Figure 5. Molecular modeling of mutation I74V, for gaining a faster Luminesensor. We could see that I74V is in the vicinity of Cys108, in order to enhance k1 (vivid decay rate constant).
Figure 6. Molecular modeling of mutation M135I, for gaining a larger contrast (on/off ratio). We could see that M135I is in vivid dimerization domain, in order to increase K2 (vivid association equilibrium constant).

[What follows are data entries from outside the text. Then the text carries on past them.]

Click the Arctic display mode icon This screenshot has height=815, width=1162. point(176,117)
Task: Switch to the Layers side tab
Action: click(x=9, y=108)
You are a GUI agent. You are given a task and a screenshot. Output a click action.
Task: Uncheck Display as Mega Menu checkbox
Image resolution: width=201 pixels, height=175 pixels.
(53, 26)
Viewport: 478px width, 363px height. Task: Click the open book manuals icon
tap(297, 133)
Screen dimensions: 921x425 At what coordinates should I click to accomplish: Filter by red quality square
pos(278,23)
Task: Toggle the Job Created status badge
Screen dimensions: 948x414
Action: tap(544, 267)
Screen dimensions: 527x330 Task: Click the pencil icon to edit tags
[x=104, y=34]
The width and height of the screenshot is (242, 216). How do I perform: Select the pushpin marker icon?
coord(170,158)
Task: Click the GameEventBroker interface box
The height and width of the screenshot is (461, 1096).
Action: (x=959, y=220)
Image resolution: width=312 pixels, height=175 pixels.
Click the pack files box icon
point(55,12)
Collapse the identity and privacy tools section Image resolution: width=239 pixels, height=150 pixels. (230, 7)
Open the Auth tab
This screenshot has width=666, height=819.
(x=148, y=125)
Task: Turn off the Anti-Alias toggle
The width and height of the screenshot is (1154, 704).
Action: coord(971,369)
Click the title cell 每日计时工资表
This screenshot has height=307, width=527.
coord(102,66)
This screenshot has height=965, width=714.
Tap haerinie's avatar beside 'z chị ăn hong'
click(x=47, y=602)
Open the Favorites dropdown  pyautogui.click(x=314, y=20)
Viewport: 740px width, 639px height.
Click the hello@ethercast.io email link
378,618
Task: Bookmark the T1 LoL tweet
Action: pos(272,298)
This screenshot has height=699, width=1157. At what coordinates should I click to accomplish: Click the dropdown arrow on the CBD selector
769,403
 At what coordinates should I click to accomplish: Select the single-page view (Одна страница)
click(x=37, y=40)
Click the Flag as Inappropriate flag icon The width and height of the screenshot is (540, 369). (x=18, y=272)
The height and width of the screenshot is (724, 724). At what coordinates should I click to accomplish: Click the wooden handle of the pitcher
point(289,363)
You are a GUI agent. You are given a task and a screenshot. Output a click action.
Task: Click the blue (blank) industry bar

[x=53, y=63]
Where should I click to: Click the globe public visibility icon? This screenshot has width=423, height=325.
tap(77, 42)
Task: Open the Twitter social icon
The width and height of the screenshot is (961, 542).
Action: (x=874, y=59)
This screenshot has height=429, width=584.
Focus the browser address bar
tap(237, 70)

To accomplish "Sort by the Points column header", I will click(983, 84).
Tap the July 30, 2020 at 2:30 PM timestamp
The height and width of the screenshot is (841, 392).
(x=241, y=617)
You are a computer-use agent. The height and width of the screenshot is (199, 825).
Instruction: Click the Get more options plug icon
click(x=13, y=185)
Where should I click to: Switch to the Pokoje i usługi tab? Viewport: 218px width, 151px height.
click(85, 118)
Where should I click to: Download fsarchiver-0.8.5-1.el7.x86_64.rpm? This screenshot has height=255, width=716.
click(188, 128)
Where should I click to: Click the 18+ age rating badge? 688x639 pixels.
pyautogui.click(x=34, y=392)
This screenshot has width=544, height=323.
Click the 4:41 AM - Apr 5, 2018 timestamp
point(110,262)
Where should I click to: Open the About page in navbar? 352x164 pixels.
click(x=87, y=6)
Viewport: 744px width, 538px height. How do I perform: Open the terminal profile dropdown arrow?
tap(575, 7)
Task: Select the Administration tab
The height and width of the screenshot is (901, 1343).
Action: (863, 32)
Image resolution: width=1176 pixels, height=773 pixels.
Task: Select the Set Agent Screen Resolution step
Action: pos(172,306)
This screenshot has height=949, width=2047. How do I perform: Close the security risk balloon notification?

By searching the data of mutant in vivid protein among recent papers, we focus on these mutants: M135I in vivid dimerization domain to enhance K2 (vivid association equilibrium constant)[3] and I74V of amino acids surrounding Cys108 to enhance k1 (vivid decay rate constant)[3]. The experimental results validate our modeling prediction (See Characterization).
Figure 7. Experiment result: Effects of introduced mutations on the contrast (on/off ratio) of Luminesensor. We can see that the mutation on M135 obviously improves the contrast (on/off ratio) of Luminesensor, which validate our modeling prediction.
We also chose LexA408, the mutant of LexA, in order to increase K5 (dimered LexA binding equilibrium constant)[5], even though our main reason for choosing LexA408 over the wild-type LexA is due to the bio-orthogonality.
Figure 8. Molecular modeling of LexA408.